To the south, on the high land which overlooked the prison and its appendages, was erected the two-story building which served as quarters and offices for the officers and clerks. Along the same elevated ridge were located the well-built huts of the guards, who were selected from the Confederate Reserves of Georgia, under the command of Howell Cobb, and numbered from three to five thousand men. Farther to the west, along the same airy and commanding ridge, and close to the track of the railway, appears the large two-story wooden buildings, which were built and arranged, carefully and comfortably, for the sick of the rebel guards.
PLAN OF PRISON GROUNDS
ANDERSONVILLE
Measured by Dr. Hamlin
Copy right secured
XIV.
To the south-east, and at the distance of a stone’s throw from the prison, were placed the few miserable and decayed tents which were to serve as hospitals, in mockery of science and humanity.

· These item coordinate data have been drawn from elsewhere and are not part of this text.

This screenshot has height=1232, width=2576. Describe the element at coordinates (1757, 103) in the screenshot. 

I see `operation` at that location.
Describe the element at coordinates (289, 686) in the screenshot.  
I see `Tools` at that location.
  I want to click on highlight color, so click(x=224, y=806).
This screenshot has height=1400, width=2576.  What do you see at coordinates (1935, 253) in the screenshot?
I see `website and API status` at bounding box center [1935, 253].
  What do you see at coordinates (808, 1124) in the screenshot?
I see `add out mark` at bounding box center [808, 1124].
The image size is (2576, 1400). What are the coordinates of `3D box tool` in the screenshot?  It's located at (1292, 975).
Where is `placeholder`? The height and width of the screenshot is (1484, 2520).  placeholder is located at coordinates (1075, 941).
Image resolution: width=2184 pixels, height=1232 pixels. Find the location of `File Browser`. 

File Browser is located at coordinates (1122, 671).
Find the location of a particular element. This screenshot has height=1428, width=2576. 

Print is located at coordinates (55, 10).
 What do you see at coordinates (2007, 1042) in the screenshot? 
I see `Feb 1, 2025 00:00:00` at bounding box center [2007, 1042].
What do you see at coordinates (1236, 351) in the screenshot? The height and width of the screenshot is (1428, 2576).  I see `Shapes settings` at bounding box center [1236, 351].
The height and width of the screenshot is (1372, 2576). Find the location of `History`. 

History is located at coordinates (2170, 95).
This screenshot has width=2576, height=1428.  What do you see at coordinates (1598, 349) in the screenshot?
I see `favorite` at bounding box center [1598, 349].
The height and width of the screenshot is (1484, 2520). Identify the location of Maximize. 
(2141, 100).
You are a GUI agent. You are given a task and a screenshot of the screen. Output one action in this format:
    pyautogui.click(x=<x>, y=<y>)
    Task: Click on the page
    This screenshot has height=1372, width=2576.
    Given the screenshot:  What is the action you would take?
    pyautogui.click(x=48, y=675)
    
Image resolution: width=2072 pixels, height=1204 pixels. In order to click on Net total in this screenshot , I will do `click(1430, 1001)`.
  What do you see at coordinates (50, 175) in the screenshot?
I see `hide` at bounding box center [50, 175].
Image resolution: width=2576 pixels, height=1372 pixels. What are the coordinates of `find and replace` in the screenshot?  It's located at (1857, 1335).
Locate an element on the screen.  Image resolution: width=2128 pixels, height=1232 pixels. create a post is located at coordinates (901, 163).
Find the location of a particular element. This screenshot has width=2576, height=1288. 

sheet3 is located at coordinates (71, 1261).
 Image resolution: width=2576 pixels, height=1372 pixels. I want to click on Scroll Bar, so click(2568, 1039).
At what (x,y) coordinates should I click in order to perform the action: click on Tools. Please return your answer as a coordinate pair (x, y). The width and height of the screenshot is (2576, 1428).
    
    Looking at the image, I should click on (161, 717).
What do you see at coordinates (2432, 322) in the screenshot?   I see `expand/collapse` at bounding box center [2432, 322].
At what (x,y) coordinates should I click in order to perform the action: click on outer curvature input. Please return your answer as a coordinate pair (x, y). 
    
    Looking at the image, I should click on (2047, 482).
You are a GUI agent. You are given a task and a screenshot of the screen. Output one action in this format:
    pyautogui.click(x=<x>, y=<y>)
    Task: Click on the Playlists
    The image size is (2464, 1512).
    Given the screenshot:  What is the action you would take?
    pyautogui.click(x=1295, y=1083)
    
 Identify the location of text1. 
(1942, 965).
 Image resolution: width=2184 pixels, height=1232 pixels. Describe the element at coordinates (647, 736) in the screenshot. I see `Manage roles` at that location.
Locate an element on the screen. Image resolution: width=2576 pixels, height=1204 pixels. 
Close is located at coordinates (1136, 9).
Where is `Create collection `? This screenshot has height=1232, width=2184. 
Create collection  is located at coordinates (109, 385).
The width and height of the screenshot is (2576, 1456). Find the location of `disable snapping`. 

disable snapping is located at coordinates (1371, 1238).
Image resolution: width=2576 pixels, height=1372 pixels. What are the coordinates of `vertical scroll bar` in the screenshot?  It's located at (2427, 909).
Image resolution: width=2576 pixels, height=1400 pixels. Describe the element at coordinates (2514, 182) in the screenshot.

To-day the traces of this useless philanthropy have passed away, but the results are fearfully shown in the field to the northward, where thirteen thousand soldiers sleep in death,—the harvest of one short year! “Here,” said one of the surgeons to the inquirer, “death might be predicted with almost absolute certainty.”
Here came a medical officer of the highest rank in the Rebel army, and one of the most eminent savans of the South, to study the physiology and philosophy of starvation. The notes of that fearful clinic are preserved, and may some future day startle the scientific world with their clearness, their candor, their positive evidence of the cause of death. Thus the scalpel silences the argument, the reasoning of sophistry.